Nasreen Sheikh

Entrepreneur & Advocate for Equality

Born in a small, undocumented, male-dominated border village between Nepal and India, Nasreen witnessed as a child unconscionable atrocities against children and women. By age nine, she was working 12–15 hours per day in a toxic Nepali sweatshop as a child laborer, receiving less than $2 per shift. Like all girls in her village, Nasreen was not allowed to go to school, but through a serendipitous encounter with a kind stranger who became her personal teacher for 10 years, Nasreen was able to escape the sweatshop as well as forced marriage—the first girl from her village ever to do so.

At age 16, Nasreen founded Local Women's Handicrafts (LWH), an eco-conscious women’s collective in Kathmandu that empowers and educates marginalized women. LWH has now trained over 100 Nepali women—many of whom have escaped forced and abusive marriages and all of whom are determined to escape poverty—and given away tens of thousands of hygienic supplies to women and girls who cannot afford them.

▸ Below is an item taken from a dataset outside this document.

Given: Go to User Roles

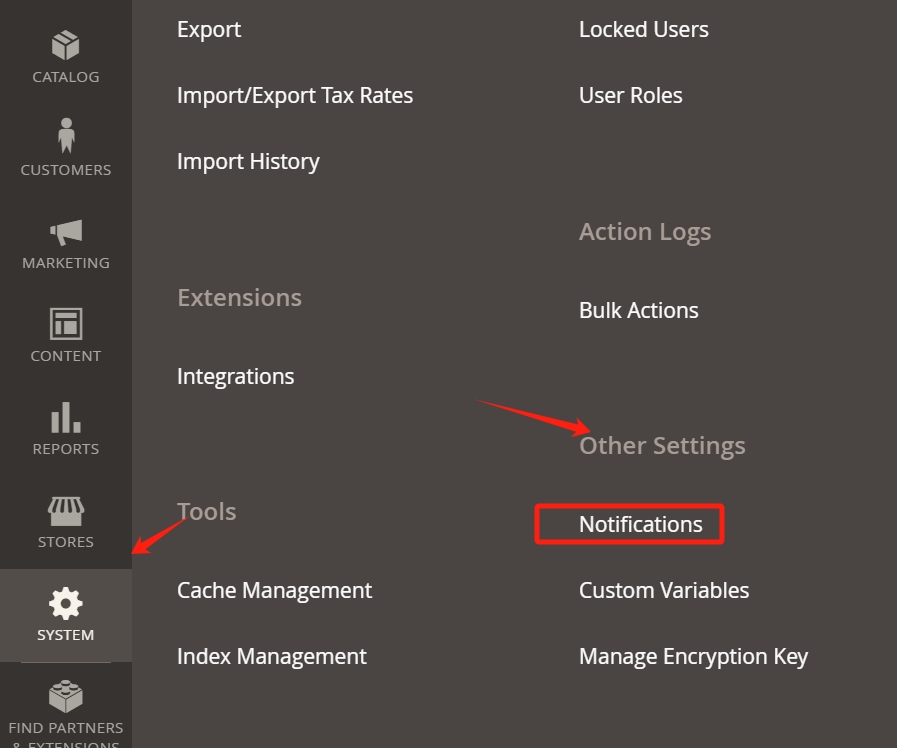Looking at the screenshot, I should pyautogui.click(x=630, y=96).
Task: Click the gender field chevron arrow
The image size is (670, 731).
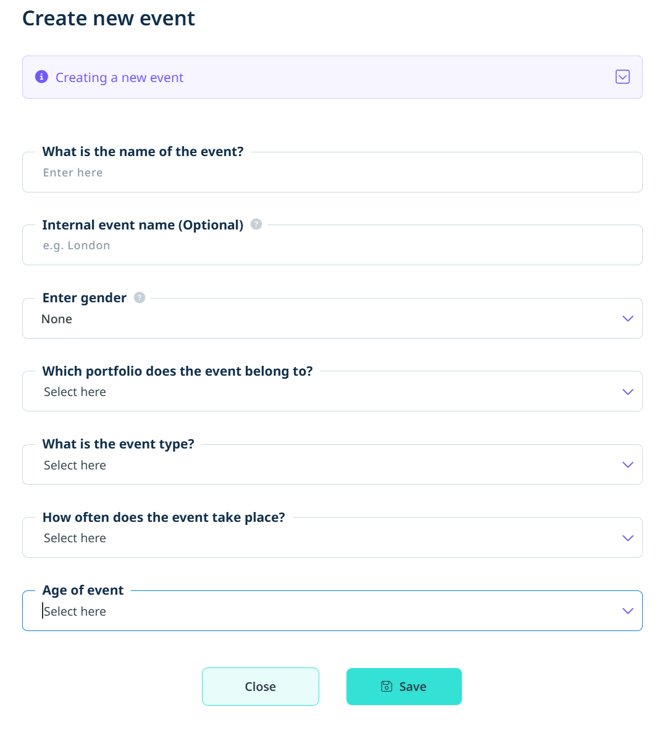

In 2015, Nasreen visited the US and founded Empowerment Collective, a nonprofit organization with the goal to empower 10,000 women by 2025 through two training centers, one already established in Kathmandu and one under construction in a remote Nepali village. Nasreen gives talks around the world about her work, the plight of child laborers, the devastating effects of fast fashion, and survivors of forced marriage. Her work has been featured in Forbes, Cosmo, the Huffington Post, and Amnesty International. She is currently writing a book, and a documentary about her life story is in production.

Fair Trade USA: What is the driving force behind the work you do?

 

"We live in a globally connected world where every action affects others. I was a child laborer, the first woman in my village's history who ever escaped forced marriage—I am an entrepreneur, I am an advocate for equality, and most important I am a human being."